In Ostberlin wurde Jassir Arafat oft mit militärischen Ehren empfangen. Die SED-Diktatur in Ost-Berlin war der einzige Ostblock-Staat, der zu keinem Zeitpunkt diplomatische Beziehungen zu Israel pflegte. 1990 entschuldigte sich die einzige frei gewählte DDR-Volkskammer, kurz bevor sie aufgelöst wurde, für die Verbrechen der DDR an den Juden. Das hatten damals nur die wenigsten Deutschen verstanden. Nach der Lektüre des Buches des US-Historikers versteht man, warum der Volkskammer diese Geste so wichtig war. Man versteht jedoch auch die Kontinuität antisemitischen Gedankenguts in den Reihen der PDS und der Linken von heute. Dass Herf selbst ein linksliberaler Intellektueller ist, macht ihn umso glaubwürdiger.

* [Gespeicherte Einträge]:
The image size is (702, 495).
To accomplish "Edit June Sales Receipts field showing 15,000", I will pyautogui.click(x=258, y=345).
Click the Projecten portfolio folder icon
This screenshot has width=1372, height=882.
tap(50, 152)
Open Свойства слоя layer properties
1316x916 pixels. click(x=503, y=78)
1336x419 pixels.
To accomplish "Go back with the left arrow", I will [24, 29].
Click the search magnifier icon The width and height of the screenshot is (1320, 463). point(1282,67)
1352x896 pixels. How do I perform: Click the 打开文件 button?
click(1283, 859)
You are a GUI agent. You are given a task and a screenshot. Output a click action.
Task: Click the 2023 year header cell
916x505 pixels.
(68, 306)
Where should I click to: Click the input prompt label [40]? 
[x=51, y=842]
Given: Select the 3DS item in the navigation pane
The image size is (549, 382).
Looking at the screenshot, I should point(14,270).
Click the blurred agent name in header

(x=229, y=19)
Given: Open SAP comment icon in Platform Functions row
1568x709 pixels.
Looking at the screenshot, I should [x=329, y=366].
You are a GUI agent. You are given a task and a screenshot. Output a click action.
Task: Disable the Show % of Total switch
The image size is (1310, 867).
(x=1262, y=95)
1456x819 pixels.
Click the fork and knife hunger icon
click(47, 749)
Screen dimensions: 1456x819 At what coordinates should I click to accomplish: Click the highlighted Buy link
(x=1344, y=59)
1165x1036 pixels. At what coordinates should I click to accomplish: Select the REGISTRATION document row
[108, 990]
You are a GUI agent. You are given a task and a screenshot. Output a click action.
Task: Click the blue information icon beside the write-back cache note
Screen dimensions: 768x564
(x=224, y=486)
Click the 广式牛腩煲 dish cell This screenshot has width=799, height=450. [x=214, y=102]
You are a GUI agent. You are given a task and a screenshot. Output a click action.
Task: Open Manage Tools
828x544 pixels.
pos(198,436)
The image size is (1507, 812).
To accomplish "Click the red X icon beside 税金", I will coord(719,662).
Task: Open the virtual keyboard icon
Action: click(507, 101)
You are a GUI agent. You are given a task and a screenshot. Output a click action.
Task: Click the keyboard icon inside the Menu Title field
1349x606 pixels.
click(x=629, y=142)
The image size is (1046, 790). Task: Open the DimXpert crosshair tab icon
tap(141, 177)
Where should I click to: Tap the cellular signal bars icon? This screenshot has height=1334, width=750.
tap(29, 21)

* [Ziel der Aufgabe]:
Wann hat sich laut dem Text über die DDR und Israel die einzige frei gewählte DDR-Volkskammer für die Verbrechen der DDR an den Juden entschuldigt?

* [Richtige Antwort]:
1990, kurz bevor sie aufgelöst wurde.